[Pixel coordinate grounding data]
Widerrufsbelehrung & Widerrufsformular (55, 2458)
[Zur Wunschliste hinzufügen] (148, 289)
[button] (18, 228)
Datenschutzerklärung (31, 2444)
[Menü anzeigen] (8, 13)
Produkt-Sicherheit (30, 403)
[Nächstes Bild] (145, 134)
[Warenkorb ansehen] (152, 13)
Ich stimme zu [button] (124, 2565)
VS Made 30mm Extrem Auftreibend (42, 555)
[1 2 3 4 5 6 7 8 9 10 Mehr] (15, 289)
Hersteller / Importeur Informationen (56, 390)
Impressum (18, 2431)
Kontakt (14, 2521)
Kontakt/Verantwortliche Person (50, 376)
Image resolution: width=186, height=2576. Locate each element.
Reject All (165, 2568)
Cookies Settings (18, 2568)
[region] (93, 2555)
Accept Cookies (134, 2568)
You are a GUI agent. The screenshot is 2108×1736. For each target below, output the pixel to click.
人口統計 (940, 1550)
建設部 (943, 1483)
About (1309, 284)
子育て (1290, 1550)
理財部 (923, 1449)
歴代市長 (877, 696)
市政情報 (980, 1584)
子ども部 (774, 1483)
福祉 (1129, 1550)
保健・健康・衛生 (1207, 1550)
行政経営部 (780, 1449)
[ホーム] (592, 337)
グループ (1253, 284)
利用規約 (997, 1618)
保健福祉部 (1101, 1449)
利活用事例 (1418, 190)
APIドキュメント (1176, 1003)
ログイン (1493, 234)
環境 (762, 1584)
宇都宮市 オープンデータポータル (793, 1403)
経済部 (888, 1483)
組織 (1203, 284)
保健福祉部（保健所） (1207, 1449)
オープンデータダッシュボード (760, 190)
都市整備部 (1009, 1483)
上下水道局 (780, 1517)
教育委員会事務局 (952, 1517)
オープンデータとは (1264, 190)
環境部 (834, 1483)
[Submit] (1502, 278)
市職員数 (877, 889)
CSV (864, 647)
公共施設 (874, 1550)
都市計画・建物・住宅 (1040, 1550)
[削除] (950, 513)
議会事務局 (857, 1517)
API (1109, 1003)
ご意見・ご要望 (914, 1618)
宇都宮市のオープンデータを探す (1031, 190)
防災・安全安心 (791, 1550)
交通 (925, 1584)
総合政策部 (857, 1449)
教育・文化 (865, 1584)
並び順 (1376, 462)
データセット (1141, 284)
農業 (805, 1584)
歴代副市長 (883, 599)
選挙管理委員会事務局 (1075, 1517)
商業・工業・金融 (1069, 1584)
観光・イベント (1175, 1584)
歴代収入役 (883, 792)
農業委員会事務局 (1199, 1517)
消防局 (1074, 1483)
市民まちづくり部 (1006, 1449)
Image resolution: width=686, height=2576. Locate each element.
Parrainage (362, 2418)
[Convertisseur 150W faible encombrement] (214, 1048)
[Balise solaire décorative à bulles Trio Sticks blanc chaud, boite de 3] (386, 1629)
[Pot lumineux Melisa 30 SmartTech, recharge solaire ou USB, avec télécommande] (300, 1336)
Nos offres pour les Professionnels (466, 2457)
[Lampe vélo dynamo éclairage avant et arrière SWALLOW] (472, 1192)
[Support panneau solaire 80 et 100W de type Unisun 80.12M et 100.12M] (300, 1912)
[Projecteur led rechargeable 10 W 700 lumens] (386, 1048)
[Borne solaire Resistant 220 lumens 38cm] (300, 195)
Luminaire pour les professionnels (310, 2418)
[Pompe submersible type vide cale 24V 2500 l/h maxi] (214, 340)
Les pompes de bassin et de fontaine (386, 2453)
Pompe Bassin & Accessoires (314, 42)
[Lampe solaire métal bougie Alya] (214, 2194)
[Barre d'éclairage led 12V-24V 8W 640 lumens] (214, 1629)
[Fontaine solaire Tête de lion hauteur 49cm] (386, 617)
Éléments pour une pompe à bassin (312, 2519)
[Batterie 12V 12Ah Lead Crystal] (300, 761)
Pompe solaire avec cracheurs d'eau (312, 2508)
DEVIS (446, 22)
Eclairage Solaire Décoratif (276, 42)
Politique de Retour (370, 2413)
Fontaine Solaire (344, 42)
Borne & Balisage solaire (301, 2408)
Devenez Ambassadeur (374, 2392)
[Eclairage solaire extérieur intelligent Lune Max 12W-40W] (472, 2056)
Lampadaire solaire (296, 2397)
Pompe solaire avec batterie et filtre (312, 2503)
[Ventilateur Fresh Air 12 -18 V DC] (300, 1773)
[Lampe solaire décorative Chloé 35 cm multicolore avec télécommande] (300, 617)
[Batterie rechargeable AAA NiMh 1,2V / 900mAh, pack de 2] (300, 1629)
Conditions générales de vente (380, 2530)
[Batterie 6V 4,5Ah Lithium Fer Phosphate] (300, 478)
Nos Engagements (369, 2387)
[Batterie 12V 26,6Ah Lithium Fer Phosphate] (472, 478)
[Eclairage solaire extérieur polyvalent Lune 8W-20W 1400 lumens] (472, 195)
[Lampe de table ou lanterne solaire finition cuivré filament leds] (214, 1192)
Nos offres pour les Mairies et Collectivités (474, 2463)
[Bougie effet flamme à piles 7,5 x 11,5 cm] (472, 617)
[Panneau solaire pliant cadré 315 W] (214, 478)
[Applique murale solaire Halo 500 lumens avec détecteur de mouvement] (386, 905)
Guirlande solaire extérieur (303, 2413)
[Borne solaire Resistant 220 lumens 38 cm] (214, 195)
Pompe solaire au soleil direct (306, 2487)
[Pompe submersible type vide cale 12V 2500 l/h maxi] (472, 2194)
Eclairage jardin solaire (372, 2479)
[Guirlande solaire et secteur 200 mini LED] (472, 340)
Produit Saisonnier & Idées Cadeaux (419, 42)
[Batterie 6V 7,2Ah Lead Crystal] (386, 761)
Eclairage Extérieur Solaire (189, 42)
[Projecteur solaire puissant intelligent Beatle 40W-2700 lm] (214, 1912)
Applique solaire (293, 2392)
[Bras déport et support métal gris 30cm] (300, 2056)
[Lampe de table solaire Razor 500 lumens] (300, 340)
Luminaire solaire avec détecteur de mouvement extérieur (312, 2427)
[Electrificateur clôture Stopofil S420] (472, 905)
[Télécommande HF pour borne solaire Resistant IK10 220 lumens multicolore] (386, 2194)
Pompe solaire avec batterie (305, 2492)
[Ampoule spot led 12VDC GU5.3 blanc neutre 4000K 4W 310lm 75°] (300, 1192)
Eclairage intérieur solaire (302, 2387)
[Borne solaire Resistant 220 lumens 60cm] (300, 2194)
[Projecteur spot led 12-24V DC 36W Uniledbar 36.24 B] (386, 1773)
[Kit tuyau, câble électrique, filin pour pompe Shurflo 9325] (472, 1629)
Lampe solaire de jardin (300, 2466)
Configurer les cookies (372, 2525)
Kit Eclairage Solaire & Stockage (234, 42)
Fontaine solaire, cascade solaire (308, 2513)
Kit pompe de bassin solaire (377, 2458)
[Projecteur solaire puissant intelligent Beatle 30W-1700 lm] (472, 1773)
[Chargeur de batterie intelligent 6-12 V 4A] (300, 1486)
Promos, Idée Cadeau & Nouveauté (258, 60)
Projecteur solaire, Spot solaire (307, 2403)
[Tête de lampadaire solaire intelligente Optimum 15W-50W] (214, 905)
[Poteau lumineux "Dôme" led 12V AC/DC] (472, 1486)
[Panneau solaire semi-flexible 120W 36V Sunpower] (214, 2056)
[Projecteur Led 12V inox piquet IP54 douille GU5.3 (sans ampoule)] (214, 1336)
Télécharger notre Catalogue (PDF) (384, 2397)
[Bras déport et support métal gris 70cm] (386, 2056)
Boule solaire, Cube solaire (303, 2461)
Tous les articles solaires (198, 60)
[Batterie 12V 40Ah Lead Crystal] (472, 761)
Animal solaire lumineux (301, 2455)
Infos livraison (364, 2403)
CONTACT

__WHAT YOU ARE ASKED TO DO__
Once more, write out all of the entries above exactly.

__RESPONSE AREA__
Widerrufsbelehrung & Widerrufsformular (55, 2458)
[Zur Wunschliste hinzufügen] (148, 289)
[button] (18, 228)
Datenschutzerklärung (31, 2444)
[Menü anzeigen] (8, 13)
Produkt-Sicherheit (30, 403)
[Nächstes Bild] (145, 134)
[Warenkorb ansehen] (152, 13)
Ich stimme zu [button] (124, 2565)
VS Made 30mm Extrem Auftreibend (42, 555)
[1 2 3 4 5 6 7 8 9 10 Mehr] (15, 289)
Hersteller / Importeur Informationen (56, 390)
Impressum (18, 2431)
Kontakt (14, 2521)
Kontakt/Verantwortliche Person (50, 376)
Image resolution: width=186, height=2576. Locate each element.
Reject All (165, 2568)
Cookies Settings (18, 2568)
[region] (93, 2555)
Accept Cookies (134, 2568)
You are a GUI agent. The screenshot is 2108×1736. For each target below, output the pixel to click.
人口統計 (940, 1550)
建設部 (943, 1483)
About (1309, 284)
子育て (1290, 1550)
理財部 (923, 1449)
歴代市長 (877, 696)
市政情報 (980, 1584)
子ども部 (774, 1483)
福祉 (1129, 1550)
保健・健康・衛生 (1207, 1550)
行政経営部 (780, 1449)
[ホーム] (592, 337)
グループ (1253, 284)
利用規約 (997, 1618)
保健福祉部 (1101, 1449)
利活用事例 (1418, 190)
APIドキュメント (1176, 1003)
ログイン (1493, 234)
環境 (762, 1584)
宇都宮市 オープンデータポータル (793, 1403)
経済部 (888, 1483)
組織 (1203, 284)
保健福祉部（保健所） (1207, 1449)
オープンデータダッシュボード (760, 190)
都市整備部 (1009, 1483)
上下水道局 (780, 1517)
教育委員会事務局 (952, 1517)
オープンデータとは (1264, 190)
環境部 (834, 1483)
[Submit] (1502, 278)
市職員数 (877, 889)
CSV (864, 647)
公共施設 (874, 1550)
都市計画・建物・住宅 (1040, 1550)
[削除] (950, 513)
議会事務局 (857, 1517)
API (1109, 1003)
ご意見・ご要望 (914, 1618)
宇都宮市のオープンデータを探す (1031, 190)
防災・安全安心 (791, 1550)
交通 (925, 1584)
総合政策部 (857, 1449)
教育・文化 (865, 1584)
並び順 (1376, 462)
データセット (1141, 284)
農業 (805, 1584)
歴代副市長 (883, 599)
選挙管理委員会事務局 (1075, 1517)
商業・工業・金融 (1069, 1584)
観光・イベント (1175, 1584)
歴代収入役 (883, 792)
農業委員会事務局 (1199, 1517)
消防局 (1074, 1483)
市民まちづくり部 (1006, 1449)
Image resolution: width=686, height=2576. Locate each element.
Parrainage (362, 2418)
[Convertisseur 150W faible encombrement] (214, 1048)
[Balise solaire décorative à bulles Trio Sticks blanc chaud, boite de 3] (386, 1629)
[Pot lumineux Melisa 30 SmartTech, recharge solaire ou USB, avec télécommande] (300, 1336)
Nos offres pour les Professionnels (466, 2457)
[Lampe vélo dynamo éclairage avant et arrière SWALLOW] (472, 1192)
[Support panneau solaire 80 et 100W de type Unisun 80.12M et 100.12M] (300, 1912)
[Projecteur led rechargeable 10 W 700 lumens] (386, 1048)
[Borne solaire Resistant 220 lumens 38cm] (300, 195)
Luminaire pour les professionnels (310, 2418)
[Pompe submersible type vide cale 24V 2500 l/h maxi] (214, 340)
Les pompes de bassin et de fontaine (386, 2453)
Pompe Bassin & Accessoires (314, 42)
[Lampe solaire métal bougie Alya] (214, 2194)
[Barre d'éclairage led 12V-24V 8W 640 lumens] (214, 1629)
[Fontaine solaire Tête de lion hauteur 49cm] (386, 617)
Éléments pour une pompe à bassin (312, 2519)
[Batterie 12V 12Ah Lead Crystal] (300, 761)
Pompe solaire avec cracheurs d'eau (312, 2508)
DEVIS (446, 22)
Eclairage Solaire Décoratif (276, 42)
Politique de Retour (370, 2413)
Fontaine Solaire (344, 42)
Borne & Balisage solaire (301, 2408)
Devenez Ambassadeur (374, 2392)
[Eclairage solaire extérieur intelligent Lune Max 12W-40W] (472, 2056)
Lampadaire solaire (296, 2397)
Pompe solaire avec batterie et filtre (312, 2503)
[Ventilateur Fresh Air 12 -18 V DC] (300, 1773)
[Lampe solaire décorative Chloé 35 cm multicolore avec télécommande] (300, 617)
[Batterie rechargeable AAA NiMh 1,2V / 900mAh, pack de 2] (300, 1629)
Conditions générales de vente (380, 2530)
[Batterie 6V 4,5Ah Lithium Fer Phosphate] (300, 478)
Nos Engagements (369, 2387)
[Batterie 12V 26,6Ah Lithium Fer Phosphate] (472, 478)
[Eclairage solaire extérieur polyvalent Lune 8W-20W 1400 lumens] (472, 195)
[Lampe de table ou lanterne solaire finition cuivré filament leds] (214, 1192)
Nos offres pour les Mairies et Collectivités (474, 2463)
[Bougie effet flamme à piles 7,5 x 11,5 cm] (472, 617)
[Panneau solaire pliant cadré 315 W] (214, 478)
[Applique murale solaire Halo 500 lumens avec détecteur de mouvement] (386, 905)
Guirlande solaire extérieur (303, 2413)
[Borne solaire Resistant 220 lumens 38 cm] (214, 195)
Pompe solaire au soleil direct (306, 2487)
[Pompe submersible type vide cale 12V 2500 l/h maxi] (472, 2194)
Eclairage jardin solaire (372, 2479)
[Guirlande solaire et secteur 200 mini LED] (472, 340)
Produit Saisonnier & Idées Cadeaux (419, 42)
[Batterie 6V 7,2Ah Lead Crystal] (386, 761)
Eclairage Extérieur Solaire (189, 42)
[Projecteur solaire puissant intelligent Beatle 40W-2700 lm] (214, 1912)
Applique solaire (293, 2392)
[Bras déport et support métal gris 30cm] (300, 2056)
[Lampe de table solaire Razor 500 lumens] (300, 340)
Luminaire solaire avec détecteur de mouvement extérieur (312, 2427)
[Electrificateur clôture Stopofil S420] (472, 905)
[Télécommande HF pour borne solaire Resistant IK10 220 lumens multicolore] (386, 2194)
Pompe solaire avec batterie (305, 2492)
[Ampoule spot led 12VDC GU5.3 blanc neutre 4000K 4W 310lm 75°] (300, 1192)
Eclairage intérieur solaire (302, 2387)
[Borne solaire Resistant 220 lumens 60cm] (300, 2194)
[Projecteur spot led 12-24V DC 36W Uniledbar 36.24 B] (386, 1773)
[Kit tuyau, câble électrique, filin pour pompe Shurflo 9325] (472, 1629)
Lampe solaire de jardin (300, 2466)
Configurer les cookies (372, 2525)
Kit Eclairage Solaire & Stockage (234, 42)
Fontaine solaire, cascade solaire (308, 2513)
Kit pompe de bassin solaire (377, 2458)
[Projecteur solaire puissant intelligent Beatle 30W-1700 lm] (472, 1773)
[Chargeur de batterie intelligent 6-12 V 4A] (300, 1486)
Promos, Idée Cadeau & Nouveauté (258, 60)
Projecteur solaire, Spot solaire (307, 2403)
[Tête de lampadaire solaire intelligente Optimum 15W-50W] (214, 905)
[Poteau lumineux "Dôme" led 12V AC/DC] (472, 1486)
[Panneau solaire semi-flexible 120W 36V Sunpower] (214, 2056)
[Projecteur Led 12V inox piquet IP54 douille GU5.3 (sans ampoule)] (214, 1336)
Télécharger notre Catalogue (PDF) (384, 2397)
[Bras déport et support métal gris 70cm] (386, 2056)
Boule solaire, Cube solaire (303, 2461)
Tous les articles solaires (198, 60)
[Batterie 12V 40Ah Lead Crystal] (472, 761)
Animal solaire lumineux (301, 2455)
Infos livraison (364, 2403)
CONTACT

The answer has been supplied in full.